# kit lens bad?



## rabhobbes (Sep 5, 2007)

Hi, 
I am thinking about buying a Canon Xti for our company's product photography, is the kit lens with this body adequate, or should I definitely be looking at other lenses?  As usual, I've heard conflicting recommendations on using kit lenses vs "upgrading" to another lens. Looking to keep Camera and lens budget between $1100-$1600
(Catalog, web, and some larger printing possible)
Thanks!


----------



## Big Mike (Sep 5, 2007)

Welcome to the forum.

The kit lens does get a lot of bad publicity.  I own it, and it's not really as bad as it's made out to be.  I think that part of the problem is that the build quality is not as good as many other lenses...and it's very light, so it feels like a toy in comparison.  Remember, it's only a $100 lens...maybe the best $100 zoom lens.

It is quite capable of taking good photos, especially when the aperture is stopped down to F8 or smaller.
For catalog photos of still subjects, it should be more than adequate, especially if you use a tripod.  

That being said, for a few hundred dollars more, you could get a much better lens like the Canon 17-85mm IS, or the Tamron 17-50mm F2.8, for example.


----------



## rabhobbes (Sep 5, 2007)

Thanks!


----------



## JamesD (Sep 5, 2007)

Will you be doing closeups of small items?  If so, you might want to look at a different lens.  Most of the kit lenses I've seen do not focus very close at all, and certainly not as close as a macro.  You can use closeup lenses, which screw on like filters, but they tend to be a bit wanting in image quality.


----------



## Big Mike (Sep 5, 2007)

Actually, I believe the 18-55 will focus rather close.


----------



## WDodd (Sep 5, 2007)

Wouldn't be a terrible scenario to get the kit lens and then pick up another to give you some flexibility.


----------



## jeeper (Sep 6, 2007)

Big Mike said:


> Actually, I believe the 18-55 will focus rather close.


The side of the lens says it will focus at .9 ft. (that's 10.8 inches).


----------



## Big Mike (Sep 6, 2007)

> The side of the lens says it will focus at .9 ft. (that's 10.8 inches).
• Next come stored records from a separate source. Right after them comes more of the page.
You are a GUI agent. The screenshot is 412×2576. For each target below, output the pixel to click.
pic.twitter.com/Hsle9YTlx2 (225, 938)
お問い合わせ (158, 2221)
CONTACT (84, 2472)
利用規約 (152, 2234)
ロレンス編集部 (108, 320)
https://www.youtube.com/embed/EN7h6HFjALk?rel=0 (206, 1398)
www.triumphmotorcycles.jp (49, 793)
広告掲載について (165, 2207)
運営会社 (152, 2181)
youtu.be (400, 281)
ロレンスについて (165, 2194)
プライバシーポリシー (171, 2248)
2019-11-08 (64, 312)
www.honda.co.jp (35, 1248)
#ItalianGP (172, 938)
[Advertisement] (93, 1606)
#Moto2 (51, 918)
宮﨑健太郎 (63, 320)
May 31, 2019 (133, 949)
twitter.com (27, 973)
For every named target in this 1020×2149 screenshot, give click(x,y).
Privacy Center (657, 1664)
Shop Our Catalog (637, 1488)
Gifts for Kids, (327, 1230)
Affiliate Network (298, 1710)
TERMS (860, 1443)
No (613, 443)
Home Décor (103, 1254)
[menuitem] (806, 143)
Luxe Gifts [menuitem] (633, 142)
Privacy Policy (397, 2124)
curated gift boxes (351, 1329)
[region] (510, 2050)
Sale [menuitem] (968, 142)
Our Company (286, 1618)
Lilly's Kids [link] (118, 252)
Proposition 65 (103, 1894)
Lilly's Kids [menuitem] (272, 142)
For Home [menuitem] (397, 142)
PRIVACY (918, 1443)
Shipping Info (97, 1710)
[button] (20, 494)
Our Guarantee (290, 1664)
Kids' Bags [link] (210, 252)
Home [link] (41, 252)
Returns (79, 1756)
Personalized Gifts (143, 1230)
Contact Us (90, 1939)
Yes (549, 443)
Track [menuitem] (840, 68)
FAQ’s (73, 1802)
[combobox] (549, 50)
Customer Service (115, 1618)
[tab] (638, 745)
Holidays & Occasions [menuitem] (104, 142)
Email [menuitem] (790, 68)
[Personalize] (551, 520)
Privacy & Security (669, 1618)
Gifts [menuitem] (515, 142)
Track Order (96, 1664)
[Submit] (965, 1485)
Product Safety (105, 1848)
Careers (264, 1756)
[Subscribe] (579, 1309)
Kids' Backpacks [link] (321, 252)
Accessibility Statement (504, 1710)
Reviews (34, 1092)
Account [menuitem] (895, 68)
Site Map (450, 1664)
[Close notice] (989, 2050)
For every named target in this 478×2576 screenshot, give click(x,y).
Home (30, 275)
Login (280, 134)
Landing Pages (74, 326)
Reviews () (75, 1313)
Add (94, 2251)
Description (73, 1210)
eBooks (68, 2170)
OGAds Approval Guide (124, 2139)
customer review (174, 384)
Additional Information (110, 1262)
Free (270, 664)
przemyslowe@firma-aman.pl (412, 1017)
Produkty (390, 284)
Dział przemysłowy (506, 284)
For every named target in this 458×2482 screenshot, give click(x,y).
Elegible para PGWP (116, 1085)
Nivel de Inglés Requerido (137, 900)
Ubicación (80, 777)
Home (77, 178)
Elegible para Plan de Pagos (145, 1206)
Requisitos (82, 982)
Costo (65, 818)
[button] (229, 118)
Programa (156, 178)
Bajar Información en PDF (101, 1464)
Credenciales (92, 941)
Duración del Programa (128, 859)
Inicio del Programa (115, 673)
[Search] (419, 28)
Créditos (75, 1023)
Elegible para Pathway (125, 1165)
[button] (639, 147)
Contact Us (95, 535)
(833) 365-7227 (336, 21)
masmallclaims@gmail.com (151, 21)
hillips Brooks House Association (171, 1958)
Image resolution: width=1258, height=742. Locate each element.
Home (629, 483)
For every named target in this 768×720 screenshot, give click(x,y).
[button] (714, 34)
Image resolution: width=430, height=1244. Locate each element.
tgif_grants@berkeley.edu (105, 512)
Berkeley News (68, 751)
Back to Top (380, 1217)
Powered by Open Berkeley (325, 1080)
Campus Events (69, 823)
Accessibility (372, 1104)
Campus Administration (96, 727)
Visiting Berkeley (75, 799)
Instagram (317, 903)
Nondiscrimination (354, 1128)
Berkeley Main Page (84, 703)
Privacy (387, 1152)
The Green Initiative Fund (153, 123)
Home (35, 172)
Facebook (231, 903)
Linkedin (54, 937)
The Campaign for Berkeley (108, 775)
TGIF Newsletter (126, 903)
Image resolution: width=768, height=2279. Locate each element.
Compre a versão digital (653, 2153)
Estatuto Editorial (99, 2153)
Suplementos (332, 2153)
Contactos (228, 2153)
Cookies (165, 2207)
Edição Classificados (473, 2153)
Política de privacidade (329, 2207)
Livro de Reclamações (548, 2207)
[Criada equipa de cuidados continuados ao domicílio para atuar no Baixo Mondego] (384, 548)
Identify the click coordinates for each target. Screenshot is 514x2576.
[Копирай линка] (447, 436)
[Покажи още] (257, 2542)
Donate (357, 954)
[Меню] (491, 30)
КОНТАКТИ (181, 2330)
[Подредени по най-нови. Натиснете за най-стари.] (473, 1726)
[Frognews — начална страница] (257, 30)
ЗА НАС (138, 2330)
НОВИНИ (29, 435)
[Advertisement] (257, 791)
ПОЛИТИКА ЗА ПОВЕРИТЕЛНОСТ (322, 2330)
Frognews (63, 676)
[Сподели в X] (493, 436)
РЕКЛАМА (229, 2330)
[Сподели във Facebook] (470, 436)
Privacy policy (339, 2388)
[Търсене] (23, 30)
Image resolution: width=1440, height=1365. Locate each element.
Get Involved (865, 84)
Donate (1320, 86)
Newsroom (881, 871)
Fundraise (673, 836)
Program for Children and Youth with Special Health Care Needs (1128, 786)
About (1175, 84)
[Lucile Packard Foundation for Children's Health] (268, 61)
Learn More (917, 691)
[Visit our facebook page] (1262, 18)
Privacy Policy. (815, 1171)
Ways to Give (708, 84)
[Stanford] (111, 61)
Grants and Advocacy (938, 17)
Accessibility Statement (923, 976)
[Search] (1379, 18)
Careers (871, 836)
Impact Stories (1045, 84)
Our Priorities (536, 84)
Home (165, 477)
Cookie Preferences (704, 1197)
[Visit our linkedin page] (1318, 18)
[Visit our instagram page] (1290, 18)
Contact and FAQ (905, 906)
That's not macro...but it's pretty good for some close-ups.


----------



## WDodd (Sep 6, 2007)

My 28-135 IS says Macro on it but it needs 1.6ft to focus. Whats up with that?


----------



## Big Mike (Sep 6, 2007)

> My 28-135 IS says Macro on it but it needs 1.6ft to focus. Whats up with that?


Camera companies use the word Macro like a catch phrase.  Most of them aren't actually macro...which is usually determined by the actual magnification ratio it's capable of.  What I call a 'true Macro' lens is capable of 1:1 magnification.  That means that the size of the image on the film or sensor, is the actual size of the object.

Canon has several macro lenses...and Macro is in the title of the lens.  I'm sure they put macro on lenses like the 28-135...just for marketing purposes.


----------



## jeeper (Sep 6, 2007)

At 135mm & set to minimum focus that probably is pretty close to 1:1.  My 100mm Macro focuses at 1.02 feet, so I would imagine that 135mm would need a little extra room.


----------



## fmw (Sep 6, 2007)

I think the application and final product would determine the quality of lens you need. I use a kit zoom lens every single day for commercial photography. But understand that it is used to make small, low-res jpeg's for use on the internet. Also it is used at f11 and the edges are always cropped off. There is simply no point in using any more lens than that for the application. No point in putting any wear and tear on a better lens for that., even though I have better lenses right there in the studio.

If I were shooting products for posters or magazine covers, I would go a different way. Judge the equipment needs by the application.


----------



## rabhobbes (Sep 7, 2007)

Wouldn't be a terrible scenario to get the kit lens and then pick up another to give you some flexibility.

I think this is a good idea...since the body itself is about the same price as the kit, I think.


----------